> _GIVEN TEXT_:
== == ==

The small house had a creepy Michigan crawl basement. It was like a labyrinth, and a paradise for ghosts.

The most interesting were the writings by the founders of the Fallasburg village, John and Phoebe Fallass.

“They both were accomplished writers; Phoebe was a poetess,” said Tamke.

On the other side of the Covered Bridge Road shining into the night was the Dave Misner House. The Misner House dubbed as “ground zero” by the FHS members is the society’s treasure depository. It is the only heated building in the pioneer village designed to preserve the collections in proper temperature. It houses gems like the “Fallasburg Footprints,” a property title book, WWI women’s cards, the newspaper scrapbook and the Vergennes Women’s Club yearbook.

“We had a lot of activity around the glass display case with the flowers,” said Lil Kotecki. “EMF’s were going off. There is some kind of energy.”

The ghost meter went off flashing by the case and on the second floor, it went off by a black women’s jacket. A feeble voice could be heard from behind the display.

== == ==

> _EXERCISES_:
a. In the text about the Fallasburg ghost hunt, which building is the only heated one in the pioneer village?
b. Continue the account of the Fallasburg ghost hunt, starting after its last sentence.
The records play no part in what is asked here.

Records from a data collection

== == ==

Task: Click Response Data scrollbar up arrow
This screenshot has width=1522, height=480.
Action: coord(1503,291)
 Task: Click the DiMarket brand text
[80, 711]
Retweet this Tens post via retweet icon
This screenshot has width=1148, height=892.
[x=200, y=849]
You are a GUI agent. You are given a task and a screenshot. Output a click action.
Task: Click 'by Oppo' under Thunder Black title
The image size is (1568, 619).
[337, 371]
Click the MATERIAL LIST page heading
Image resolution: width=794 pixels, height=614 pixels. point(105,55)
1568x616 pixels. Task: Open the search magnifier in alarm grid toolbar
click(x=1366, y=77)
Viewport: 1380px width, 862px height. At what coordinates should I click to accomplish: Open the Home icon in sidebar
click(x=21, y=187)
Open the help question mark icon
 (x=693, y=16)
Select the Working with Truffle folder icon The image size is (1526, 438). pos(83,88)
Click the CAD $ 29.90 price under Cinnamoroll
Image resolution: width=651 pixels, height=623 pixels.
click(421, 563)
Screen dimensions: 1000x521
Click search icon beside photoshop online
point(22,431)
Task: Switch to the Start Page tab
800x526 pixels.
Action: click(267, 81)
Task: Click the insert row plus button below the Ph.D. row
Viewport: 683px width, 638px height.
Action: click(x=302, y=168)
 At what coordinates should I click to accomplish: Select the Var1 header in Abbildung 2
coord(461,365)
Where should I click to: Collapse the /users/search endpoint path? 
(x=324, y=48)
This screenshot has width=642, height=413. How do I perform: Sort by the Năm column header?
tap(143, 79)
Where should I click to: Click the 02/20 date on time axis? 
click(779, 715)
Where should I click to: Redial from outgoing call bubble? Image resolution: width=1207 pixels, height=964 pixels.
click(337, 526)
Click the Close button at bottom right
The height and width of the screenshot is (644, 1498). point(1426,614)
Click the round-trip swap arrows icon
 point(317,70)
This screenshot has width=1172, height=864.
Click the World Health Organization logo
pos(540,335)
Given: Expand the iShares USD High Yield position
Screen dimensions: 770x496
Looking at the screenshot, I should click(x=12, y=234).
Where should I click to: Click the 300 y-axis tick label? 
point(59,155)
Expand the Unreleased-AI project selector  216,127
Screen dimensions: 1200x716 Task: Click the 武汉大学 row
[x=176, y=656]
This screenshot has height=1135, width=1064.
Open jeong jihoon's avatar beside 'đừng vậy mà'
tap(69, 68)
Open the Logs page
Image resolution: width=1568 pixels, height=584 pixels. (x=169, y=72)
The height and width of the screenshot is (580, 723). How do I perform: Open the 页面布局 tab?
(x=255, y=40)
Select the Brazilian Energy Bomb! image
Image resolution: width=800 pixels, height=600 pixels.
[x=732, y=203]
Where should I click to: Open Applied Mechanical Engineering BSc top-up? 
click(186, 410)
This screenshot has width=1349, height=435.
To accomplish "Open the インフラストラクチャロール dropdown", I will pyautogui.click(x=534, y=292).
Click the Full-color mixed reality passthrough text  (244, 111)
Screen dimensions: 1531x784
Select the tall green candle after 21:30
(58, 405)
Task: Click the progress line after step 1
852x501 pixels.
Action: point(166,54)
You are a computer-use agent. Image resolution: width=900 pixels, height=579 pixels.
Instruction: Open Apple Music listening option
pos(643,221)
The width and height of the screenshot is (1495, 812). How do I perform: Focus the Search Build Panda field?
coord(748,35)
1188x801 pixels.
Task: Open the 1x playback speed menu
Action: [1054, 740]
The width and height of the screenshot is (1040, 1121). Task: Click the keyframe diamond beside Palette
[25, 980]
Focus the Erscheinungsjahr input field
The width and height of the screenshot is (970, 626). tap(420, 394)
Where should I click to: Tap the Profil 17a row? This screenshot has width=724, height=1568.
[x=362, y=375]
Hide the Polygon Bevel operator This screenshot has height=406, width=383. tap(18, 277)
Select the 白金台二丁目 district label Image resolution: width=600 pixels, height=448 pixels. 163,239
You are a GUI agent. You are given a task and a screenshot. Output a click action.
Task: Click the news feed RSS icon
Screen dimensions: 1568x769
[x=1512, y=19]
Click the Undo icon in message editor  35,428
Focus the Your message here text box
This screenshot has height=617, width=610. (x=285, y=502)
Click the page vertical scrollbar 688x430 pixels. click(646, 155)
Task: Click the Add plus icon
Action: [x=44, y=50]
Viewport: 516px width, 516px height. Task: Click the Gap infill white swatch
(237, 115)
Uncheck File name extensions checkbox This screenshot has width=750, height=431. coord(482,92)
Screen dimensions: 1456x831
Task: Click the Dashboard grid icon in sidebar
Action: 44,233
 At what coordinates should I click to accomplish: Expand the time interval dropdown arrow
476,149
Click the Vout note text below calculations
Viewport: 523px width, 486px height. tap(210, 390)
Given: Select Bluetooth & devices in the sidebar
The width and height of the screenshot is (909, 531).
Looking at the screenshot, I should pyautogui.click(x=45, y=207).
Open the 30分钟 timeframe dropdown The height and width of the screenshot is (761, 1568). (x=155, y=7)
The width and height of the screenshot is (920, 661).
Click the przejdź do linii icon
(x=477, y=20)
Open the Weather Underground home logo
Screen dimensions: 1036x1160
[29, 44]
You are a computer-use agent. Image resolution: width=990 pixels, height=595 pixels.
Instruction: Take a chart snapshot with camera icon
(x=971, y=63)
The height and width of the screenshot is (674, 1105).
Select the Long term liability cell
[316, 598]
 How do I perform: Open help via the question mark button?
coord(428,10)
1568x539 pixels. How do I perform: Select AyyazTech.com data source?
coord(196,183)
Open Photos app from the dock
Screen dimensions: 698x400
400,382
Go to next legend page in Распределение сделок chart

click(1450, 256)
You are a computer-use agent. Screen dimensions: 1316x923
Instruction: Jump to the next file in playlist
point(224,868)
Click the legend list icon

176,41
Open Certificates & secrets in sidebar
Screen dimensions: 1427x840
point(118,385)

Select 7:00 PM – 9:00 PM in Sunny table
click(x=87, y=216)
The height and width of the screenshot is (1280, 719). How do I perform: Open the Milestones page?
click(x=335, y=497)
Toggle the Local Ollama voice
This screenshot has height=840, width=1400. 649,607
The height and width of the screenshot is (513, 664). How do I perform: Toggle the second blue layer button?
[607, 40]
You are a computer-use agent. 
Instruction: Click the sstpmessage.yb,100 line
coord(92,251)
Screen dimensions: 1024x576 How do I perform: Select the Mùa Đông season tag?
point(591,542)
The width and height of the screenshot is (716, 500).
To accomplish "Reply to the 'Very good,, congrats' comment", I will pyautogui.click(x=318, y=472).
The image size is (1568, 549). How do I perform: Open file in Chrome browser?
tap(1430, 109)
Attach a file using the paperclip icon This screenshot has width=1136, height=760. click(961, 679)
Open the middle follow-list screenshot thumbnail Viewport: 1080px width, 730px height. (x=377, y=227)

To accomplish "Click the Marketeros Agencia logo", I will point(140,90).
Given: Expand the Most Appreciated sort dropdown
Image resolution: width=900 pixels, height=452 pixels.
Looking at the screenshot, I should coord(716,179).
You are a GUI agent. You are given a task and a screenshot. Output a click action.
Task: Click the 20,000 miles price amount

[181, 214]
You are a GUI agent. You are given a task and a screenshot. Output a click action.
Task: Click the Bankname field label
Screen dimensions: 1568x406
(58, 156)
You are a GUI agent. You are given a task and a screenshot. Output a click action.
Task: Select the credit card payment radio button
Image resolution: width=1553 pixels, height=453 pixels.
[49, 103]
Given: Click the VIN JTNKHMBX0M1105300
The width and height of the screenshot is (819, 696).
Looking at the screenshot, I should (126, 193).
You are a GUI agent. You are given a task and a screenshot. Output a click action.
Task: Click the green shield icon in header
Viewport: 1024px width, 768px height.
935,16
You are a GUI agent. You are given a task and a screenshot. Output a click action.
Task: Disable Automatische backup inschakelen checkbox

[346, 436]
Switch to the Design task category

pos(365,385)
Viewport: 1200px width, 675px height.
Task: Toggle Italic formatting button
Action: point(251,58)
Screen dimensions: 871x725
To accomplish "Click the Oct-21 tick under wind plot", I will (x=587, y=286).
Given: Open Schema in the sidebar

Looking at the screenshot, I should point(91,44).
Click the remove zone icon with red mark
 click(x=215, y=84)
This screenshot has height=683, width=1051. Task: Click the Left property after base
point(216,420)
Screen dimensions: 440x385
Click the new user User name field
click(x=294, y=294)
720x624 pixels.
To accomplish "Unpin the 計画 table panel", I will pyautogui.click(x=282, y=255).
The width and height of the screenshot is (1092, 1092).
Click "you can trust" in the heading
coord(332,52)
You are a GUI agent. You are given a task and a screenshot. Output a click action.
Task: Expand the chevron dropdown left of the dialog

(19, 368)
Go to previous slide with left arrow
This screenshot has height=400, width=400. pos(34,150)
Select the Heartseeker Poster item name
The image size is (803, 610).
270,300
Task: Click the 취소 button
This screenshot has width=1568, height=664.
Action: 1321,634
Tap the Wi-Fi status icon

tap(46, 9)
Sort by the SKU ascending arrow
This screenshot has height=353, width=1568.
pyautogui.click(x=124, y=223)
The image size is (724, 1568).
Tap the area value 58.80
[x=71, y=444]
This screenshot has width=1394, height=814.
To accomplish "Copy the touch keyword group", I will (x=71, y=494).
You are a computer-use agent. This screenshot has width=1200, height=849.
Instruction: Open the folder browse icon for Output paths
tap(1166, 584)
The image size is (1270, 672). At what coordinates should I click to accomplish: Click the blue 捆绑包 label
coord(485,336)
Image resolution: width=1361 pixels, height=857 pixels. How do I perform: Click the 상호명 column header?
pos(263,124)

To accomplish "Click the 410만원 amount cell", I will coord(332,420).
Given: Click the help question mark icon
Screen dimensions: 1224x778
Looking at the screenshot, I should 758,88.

== == ==

> _RESPONSES PER TASK_:
a. The Dave Misner House.

b.
The hayride was waiting outside. The ghost hunters boarded the wagon and headed up the hill past the Fallasburgh Flats Base Ball field to the Fallasburg Cemetery.

Ghost hunters Lisa Sekeet and David Mason were standing in the middle of the cemetery close to the front white gate.

“We’ve had the most activity here,” said M.P.A. team member Sekeet. “A ghost by the name of William Moon showed his presence by always pointing the rods in the direction of the Moon graves.”

At the Fallasburg Cemetery, the divining rods went crazy; at one-point crossing and then pointing in the direction of the Moon gravesite.

The team picked a person with “abilities’ here to use the divining rods. Divining rods are also used to locate ground water, buried metals, ores and gemstones. Lori from Lowell held the rods that first crossed and then pointed to the Moon gravesite.

“I blocked my abilities, I am trying to get them back with meditation,” she said.

Group one searched the grave’s headstone and footstones. Vergennes resident Catherine Haefner discovered a W. on one of the grave stones. Flashlights and cell phones illuminated the big Moon grave stone.

“I liked the cemetery where the most activity was,” said Haefner.

During the final findings session back at the schoolhouse, Jason Kotecki used an Electronic Voice Phenomena (EVP) recorder to play back the thumping sounds to all the ghost hunters.

“It sounded like hard sole shoes, like a teacher was coming up,” Jason said.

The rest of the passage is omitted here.